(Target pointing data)
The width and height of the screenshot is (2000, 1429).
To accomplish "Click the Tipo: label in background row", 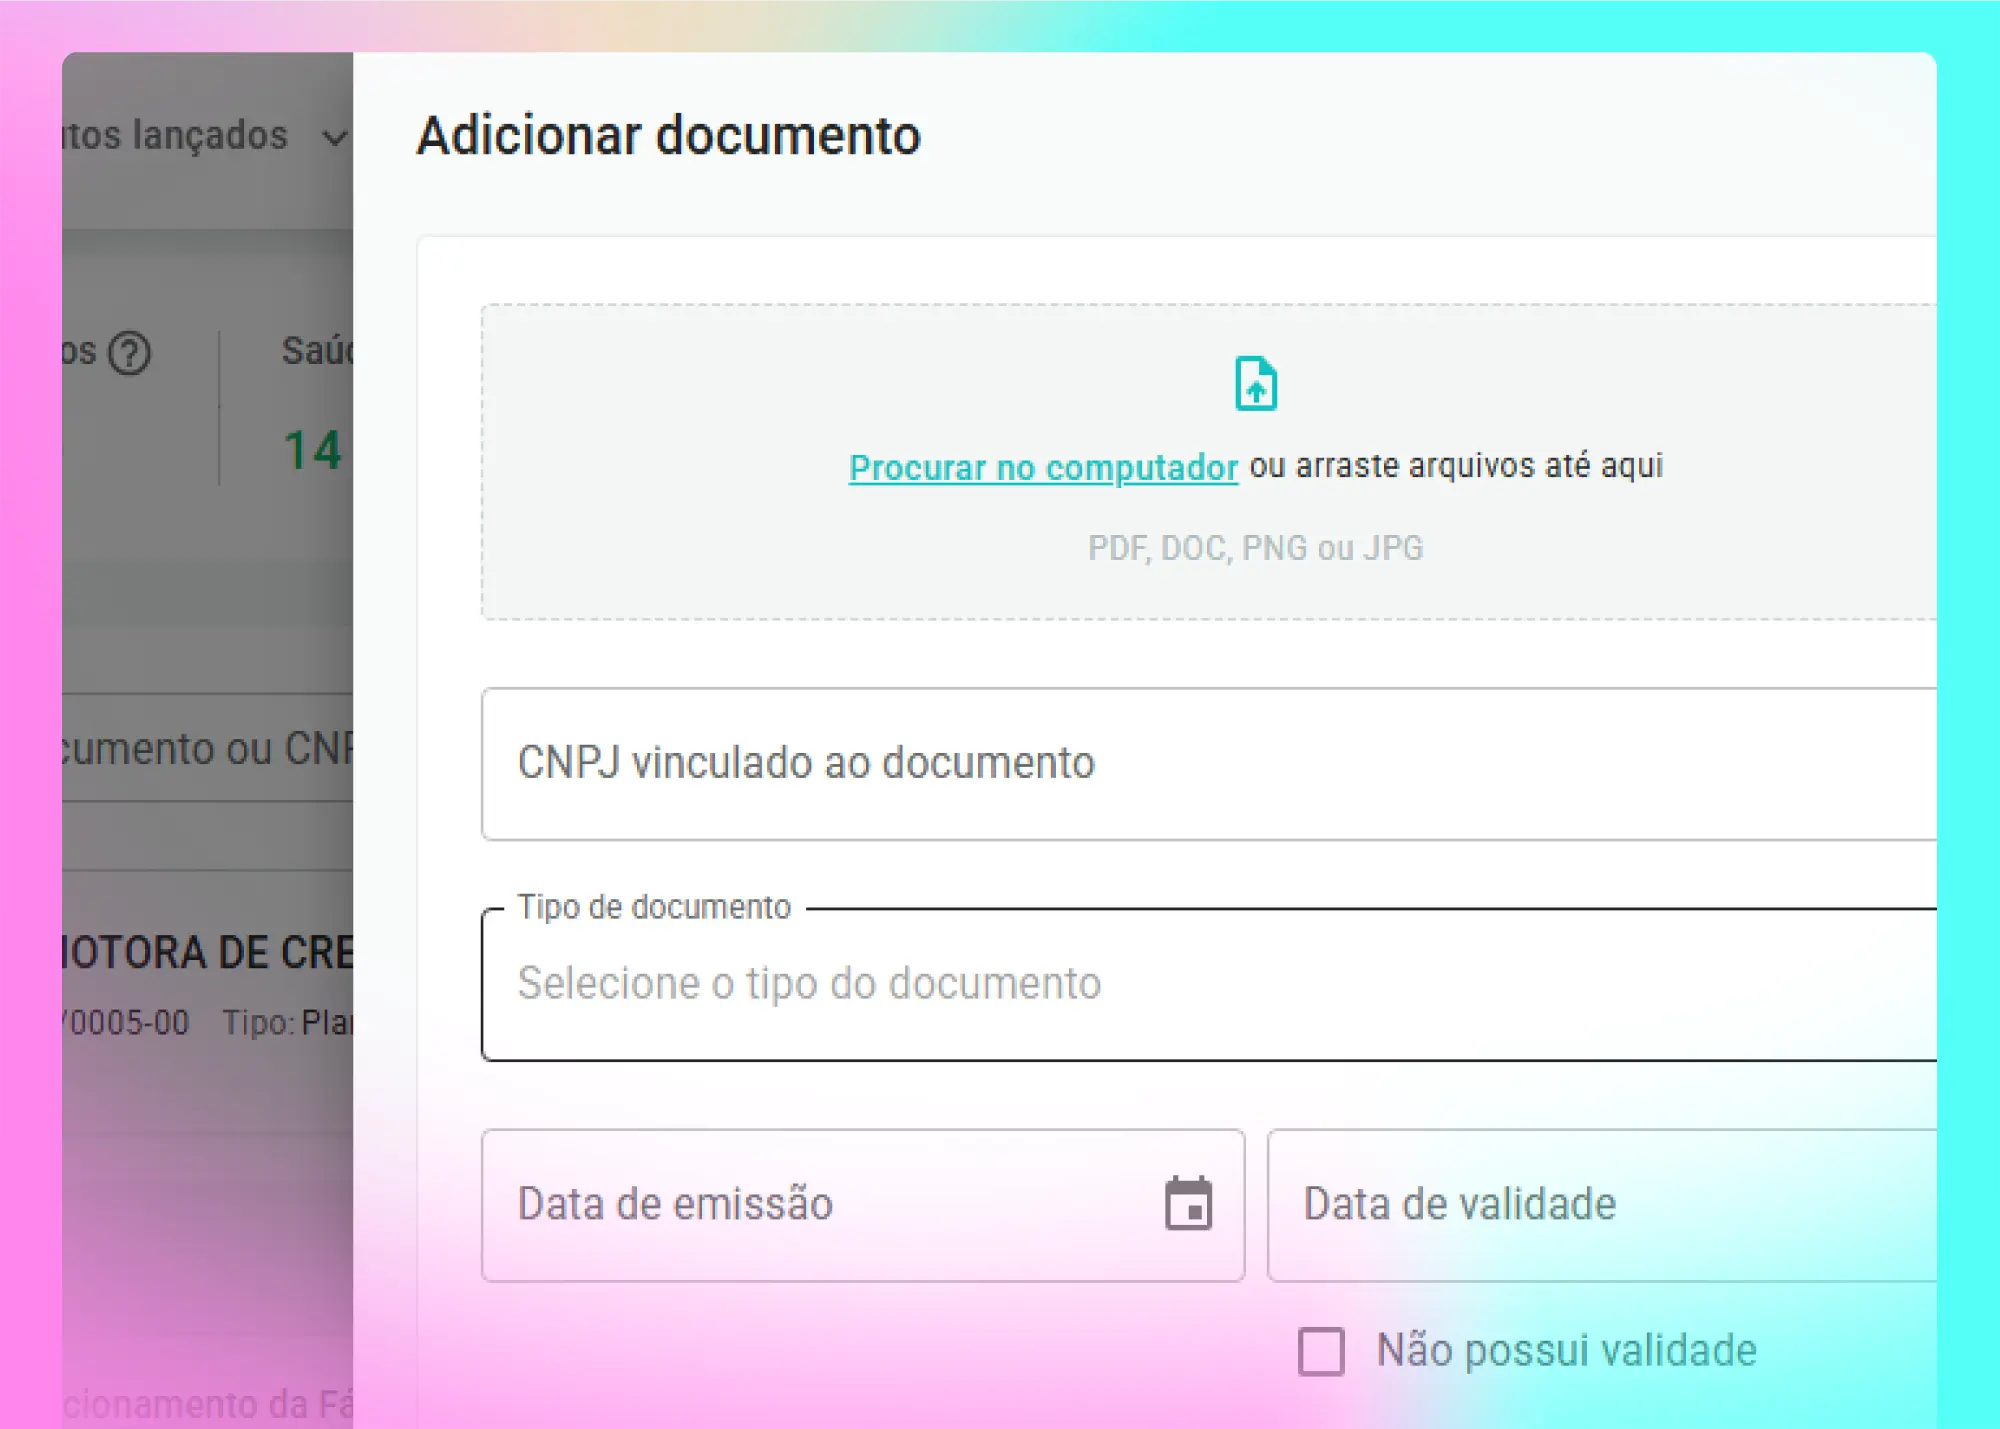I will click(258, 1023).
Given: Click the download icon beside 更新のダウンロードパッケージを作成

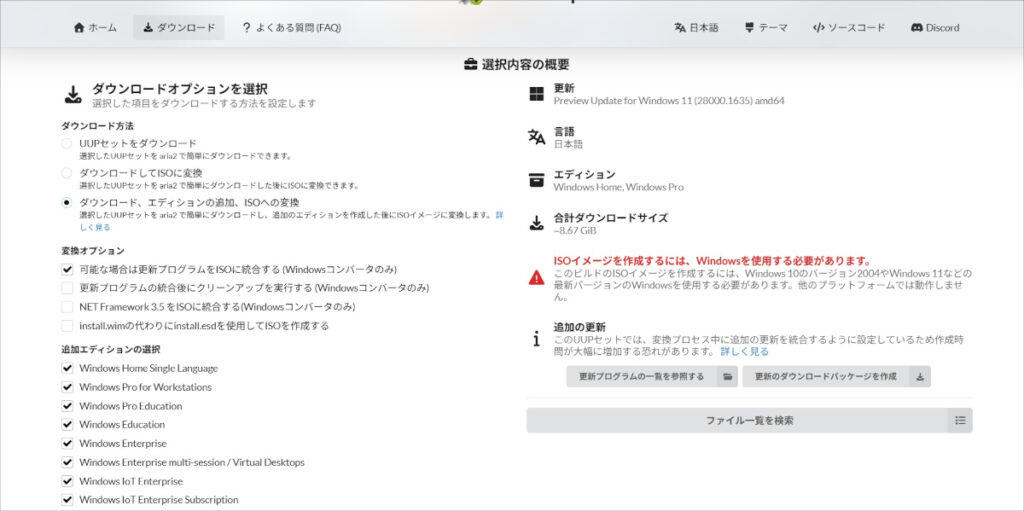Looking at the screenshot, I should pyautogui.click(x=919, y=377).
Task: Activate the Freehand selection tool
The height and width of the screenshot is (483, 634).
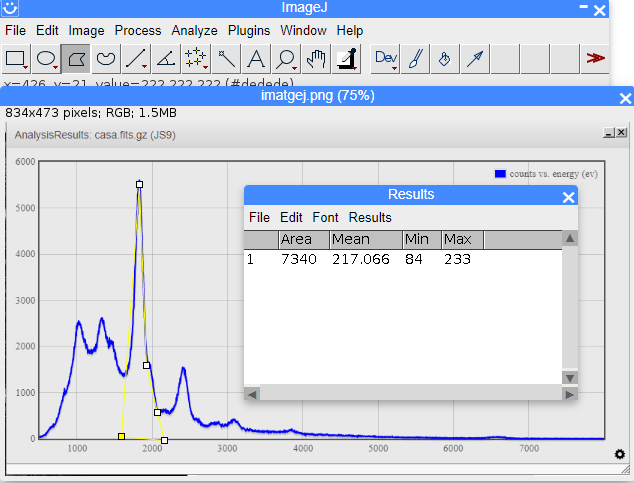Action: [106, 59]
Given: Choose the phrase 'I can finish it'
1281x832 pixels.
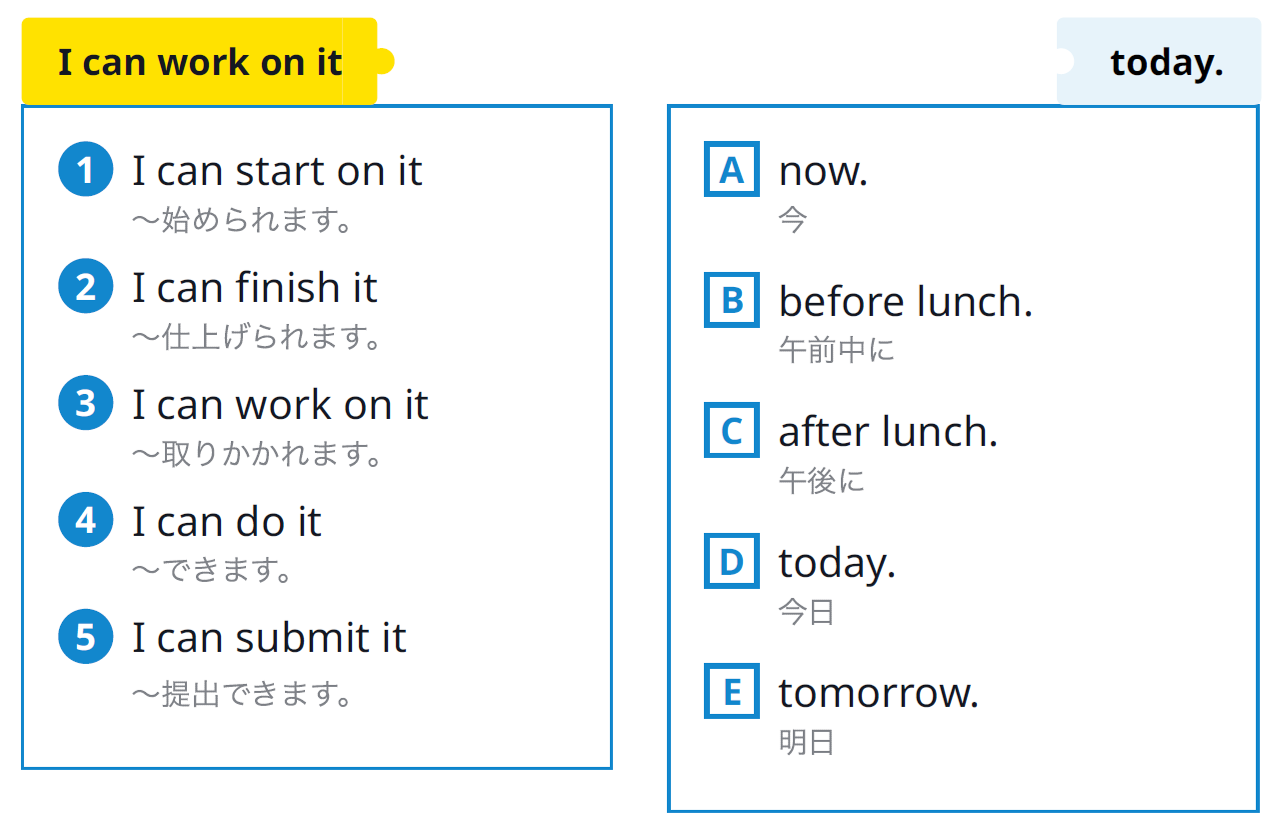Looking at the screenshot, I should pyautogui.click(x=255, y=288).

PROBLEM
Update the stretch from the line containing "Given: Choose the phrase 'I can finish it'" through the end of the records by changing "Choose" to "Select" and keeping everything else the same. Leave the pictures out of your answer.

THE ANSWER
Given: Select the phrase 'I can finish it'
1281x832 pixels.
Looking at the screenshot, I should pyautogui.click(x=255, y=288).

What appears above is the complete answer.